Something fell from the sky.
Not a meteorite.
Not an ordinary pact-bearer.
A body.
It slammed into the ground about ten meters from Rin, cracking the suspended stone.
The smell arrived before the movement.
Burnt iron.
Sulfur.
Warped flesh.
The interface reacted.
[Contract anomaly detected.]
[Non-compliant mutation.]
[Influence source: Chimeric Alchemy.]
The body rose.
Not entirely human.
Not entirely beast.
A torso widened by incomplete wing grafts.
A dislocated jaw.
An arm replaced by an unstable bony growth.
Black veins—too thick—pulsing out of rhythm.
Not a contractor.
An experiment.
The Chimeric Alchemist hadn’t chosen it.
He’d tested it.
The creature screamed.
A broken sound.
Then it charged.
Not strategic.
Instinctive.
Rin didn’t retreat.
He analyzed.
The mutation was unstable.
The flesh was still trying to adapt.
The life-flow was overloaded.
He didn’t need to hit hard.
He needed to hit right.
The creature lunged.
Rin barely dodged. His short blade cut the air, but the mutated hide deflected the strike.
Too dense.
He understood immediately:
a prolonged physical fight would disadvantage him.
The creature struck.
The ground exploded under the impact.
Rin slid, felt the air compress behind him.
He inhaled.
Then he did something simple.
He bit his hand.
Hard.
Hard enough to draw blood.
Poison had already been circulating in his veins since he absorbed the Mantycore’s essence.
He knew its nature.
Viscous.
Heavy.
Concentrated.
The creature charged again.
Rin activated Flux Rewriting.
Not on the creature.
On his own blood.
He modified three local parameters:
— Density: reduced.
— Viscosity: lowered.
— Flow speed: amplified.
His blood stopped falling.
It dispersed.
Lighter than air.
Accelerated.
Driven forward like a pressurized mist.
The creature passed through the cloud.
For a fraction of a second, nothing happened.

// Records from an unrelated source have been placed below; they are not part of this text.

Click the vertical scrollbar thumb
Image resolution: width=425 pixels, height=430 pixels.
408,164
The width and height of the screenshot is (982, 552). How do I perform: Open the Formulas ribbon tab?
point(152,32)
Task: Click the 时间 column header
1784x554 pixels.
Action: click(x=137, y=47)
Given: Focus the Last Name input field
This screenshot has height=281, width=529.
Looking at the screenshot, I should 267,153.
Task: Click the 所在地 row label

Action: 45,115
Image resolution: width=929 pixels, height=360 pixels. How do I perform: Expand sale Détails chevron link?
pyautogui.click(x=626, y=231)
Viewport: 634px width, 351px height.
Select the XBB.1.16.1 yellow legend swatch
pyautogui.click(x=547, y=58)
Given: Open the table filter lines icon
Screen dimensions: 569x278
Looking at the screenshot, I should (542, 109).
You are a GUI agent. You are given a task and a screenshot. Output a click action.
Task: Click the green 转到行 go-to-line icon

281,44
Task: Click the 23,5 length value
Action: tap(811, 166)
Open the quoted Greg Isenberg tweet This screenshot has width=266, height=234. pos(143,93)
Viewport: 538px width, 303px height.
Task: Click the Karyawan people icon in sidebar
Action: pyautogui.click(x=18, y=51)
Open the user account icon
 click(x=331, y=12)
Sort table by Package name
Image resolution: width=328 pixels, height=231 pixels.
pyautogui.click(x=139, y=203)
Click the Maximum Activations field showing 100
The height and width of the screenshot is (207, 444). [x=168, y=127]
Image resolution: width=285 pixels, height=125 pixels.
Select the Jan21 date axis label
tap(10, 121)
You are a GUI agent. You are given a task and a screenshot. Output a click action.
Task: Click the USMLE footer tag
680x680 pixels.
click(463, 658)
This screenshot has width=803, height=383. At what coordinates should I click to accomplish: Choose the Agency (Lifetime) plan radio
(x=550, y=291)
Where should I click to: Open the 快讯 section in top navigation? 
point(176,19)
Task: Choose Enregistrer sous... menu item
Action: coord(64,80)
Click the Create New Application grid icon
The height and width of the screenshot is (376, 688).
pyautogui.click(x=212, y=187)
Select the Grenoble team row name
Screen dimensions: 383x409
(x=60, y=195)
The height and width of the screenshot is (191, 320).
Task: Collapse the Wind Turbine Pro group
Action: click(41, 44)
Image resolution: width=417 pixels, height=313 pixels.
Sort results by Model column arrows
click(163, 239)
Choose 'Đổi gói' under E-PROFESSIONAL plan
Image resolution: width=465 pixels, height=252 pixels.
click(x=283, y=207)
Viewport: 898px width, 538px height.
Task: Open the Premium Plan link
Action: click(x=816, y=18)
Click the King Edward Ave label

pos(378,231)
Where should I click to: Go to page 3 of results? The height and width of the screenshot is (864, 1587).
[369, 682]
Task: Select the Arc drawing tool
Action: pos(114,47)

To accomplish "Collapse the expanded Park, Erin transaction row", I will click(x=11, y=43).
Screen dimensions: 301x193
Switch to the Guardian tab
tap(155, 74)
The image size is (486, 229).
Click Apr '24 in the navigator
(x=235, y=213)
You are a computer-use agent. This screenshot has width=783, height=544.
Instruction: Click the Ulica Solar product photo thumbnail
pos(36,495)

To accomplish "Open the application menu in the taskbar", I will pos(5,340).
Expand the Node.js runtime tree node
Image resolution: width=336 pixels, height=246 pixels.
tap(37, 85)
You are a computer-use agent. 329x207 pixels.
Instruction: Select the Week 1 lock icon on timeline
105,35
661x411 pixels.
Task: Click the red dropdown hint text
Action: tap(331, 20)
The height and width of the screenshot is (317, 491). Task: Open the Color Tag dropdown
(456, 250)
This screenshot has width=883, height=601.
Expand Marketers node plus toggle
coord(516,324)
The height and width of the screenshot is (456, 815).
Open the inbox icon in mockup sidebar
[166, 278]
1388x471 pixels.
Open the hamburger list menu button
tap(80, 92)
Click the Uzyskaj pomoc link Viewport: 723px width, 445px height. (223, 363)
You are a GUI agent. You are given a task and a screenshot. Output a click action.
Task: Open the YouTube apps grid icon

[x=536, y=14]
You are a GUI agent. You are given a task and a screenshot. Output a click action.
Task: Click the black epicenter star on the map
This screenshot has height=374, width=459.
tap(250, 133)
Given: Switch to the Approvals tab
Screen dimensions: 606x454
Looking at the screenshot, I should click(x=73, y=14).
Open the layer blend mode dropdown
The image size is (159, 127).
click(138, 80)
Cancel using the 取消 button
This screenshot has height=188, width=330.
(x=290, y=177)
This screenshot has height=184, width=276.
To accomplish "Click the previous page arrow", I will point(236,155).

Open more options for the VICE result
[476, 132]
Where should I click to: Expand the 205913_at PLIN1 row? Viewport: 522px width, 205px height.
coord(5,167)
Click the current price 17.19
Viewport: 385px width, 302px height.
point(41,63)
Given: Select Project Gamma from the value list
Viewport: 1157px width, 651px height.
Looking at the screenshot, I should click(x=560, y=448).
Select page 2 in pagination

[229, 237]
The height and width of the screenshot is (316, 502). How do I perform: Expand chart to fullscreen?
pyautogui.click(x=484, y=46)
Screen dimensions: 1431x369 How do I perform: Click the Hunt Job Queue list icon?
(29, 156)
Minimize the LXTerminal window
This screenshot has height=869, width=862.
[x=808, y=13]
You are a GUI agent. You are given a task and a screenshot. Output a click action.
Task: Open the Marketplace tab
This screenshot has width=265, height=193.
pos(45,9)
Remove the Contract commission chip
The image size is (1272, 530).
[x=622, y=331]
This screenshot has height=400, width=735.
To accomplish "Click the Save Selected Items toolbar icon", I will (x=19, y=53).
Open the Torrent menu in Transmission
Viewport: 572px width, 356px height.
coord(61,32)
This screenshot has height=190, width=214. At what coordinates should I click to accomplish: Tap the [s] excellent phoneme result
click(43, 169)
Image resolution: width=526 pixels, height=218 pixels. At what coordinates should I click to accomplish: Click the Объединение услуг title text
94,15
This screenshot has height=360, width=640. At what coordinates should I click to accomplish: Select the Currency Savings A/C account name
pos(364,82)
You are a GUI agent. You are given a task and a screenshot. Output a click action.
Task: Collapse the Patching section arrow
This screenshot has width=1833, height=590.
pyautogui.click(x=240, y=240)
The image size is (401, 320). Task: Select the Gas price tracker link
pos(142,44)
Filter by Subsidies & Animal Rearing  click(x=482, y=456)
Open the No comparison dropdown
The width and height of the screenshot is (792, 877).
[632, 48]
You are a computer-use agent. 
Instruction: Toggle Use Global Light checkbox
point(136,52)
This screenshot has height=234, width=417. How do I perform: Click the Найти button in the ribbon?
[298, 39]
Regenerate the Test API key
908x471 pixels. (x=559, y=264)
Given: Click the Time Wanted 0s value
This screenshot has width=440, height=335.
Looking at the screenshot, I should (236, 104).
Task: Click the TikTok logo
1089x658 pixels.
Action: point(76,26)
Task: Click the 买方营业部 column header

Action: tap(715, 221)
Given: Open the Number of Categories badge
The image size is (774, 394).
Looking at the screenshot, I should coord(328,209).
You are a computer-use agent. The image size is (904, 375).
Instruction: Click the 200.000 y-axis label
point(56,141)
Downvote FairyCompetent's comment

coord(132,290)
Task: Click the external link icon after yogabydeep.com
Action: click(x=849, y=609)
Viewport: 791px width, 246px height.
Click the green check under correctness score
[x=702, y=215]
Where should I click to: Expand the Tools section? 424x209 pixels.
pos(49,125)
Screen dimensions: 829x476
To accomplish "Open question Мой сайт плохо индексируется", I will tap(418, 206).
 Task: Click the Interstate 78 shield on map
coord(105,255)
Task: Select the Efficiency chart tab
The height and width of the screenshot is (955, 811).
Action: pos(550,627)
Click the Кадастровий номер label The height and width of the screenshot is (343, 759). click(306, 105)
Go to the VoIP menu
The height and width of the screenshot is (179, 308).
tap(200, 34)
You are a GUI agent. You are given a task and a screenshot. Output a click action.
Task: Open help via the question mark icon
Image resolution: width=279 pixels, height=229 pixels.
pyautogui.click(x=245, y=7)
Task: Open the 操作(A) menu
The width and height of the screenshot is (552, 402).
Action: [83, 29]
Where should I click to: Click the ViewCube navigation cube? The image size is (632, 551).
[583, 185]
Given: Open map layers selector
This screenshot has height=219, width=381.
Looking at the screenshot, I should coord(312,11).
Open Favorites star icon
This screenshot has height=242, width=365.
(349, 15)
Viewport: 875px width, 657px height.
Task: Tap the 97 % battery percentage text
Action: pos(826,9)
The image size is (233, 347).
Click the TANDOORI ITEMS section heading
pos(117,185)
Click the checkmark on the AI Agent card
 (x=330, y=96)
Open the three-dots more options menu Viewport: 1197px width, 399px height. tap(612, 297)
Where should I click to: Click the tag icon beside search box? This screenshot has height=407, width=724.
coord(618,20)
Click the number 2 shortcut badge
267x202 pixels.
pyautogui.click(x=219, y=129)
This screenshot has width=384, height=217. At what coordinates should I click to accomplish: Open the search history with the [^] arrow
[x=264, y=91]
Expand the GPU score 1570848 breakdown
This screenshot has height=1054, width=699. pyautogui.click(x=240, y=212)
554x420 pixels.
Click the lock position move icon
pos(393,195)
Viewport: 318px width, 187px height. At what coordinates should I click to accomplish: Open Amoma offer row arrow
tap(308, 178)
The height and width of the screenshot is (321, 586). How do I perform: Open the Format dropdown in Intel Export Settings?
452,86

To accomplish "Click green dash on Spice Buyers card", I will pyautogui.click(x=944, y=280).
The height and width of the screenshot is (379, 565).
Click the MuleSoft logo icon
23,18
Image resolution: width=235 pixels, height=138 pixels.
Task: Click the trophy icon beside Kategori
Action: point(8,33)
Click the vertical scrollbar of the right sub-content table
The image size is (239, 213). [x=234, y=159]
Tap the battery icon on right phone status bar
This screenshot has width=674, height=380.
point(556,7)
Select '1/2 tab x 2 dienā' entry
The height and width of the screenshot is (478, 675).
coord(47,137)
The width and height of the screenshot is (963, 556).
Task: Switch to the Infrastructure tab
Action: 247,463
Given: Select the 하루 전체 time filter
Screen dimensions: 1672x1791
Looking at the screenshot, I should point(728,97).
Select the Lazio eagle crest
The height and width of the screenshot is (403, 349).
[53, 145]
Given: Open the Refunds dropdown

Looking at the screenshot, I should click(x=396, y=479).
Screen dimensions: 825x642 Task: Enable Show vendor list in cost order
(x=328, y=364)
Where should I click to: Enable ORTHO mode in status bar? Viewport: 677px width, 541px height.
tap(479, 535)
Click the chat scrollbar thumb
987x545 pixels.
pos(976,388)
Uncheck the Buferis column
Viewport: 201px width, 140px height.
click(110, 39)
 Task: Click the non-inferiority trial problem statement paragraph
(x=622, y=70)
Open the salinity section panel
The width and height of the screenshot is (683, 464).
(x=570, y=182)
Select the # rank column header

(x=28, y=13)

Then the black veins reacted.
The poison wasn’t designed for a stable organism.
But this thing wasn’t stable.
Its body was an assembly.
Rin’s altered blood infiltrated the grafts.
The demonic sutures.
The fusion points.
The poison found the flaws.
Not to kill.
To destabilize.
The creature screamed.
Its wings cramped.
Its bony arm exploded into fragments.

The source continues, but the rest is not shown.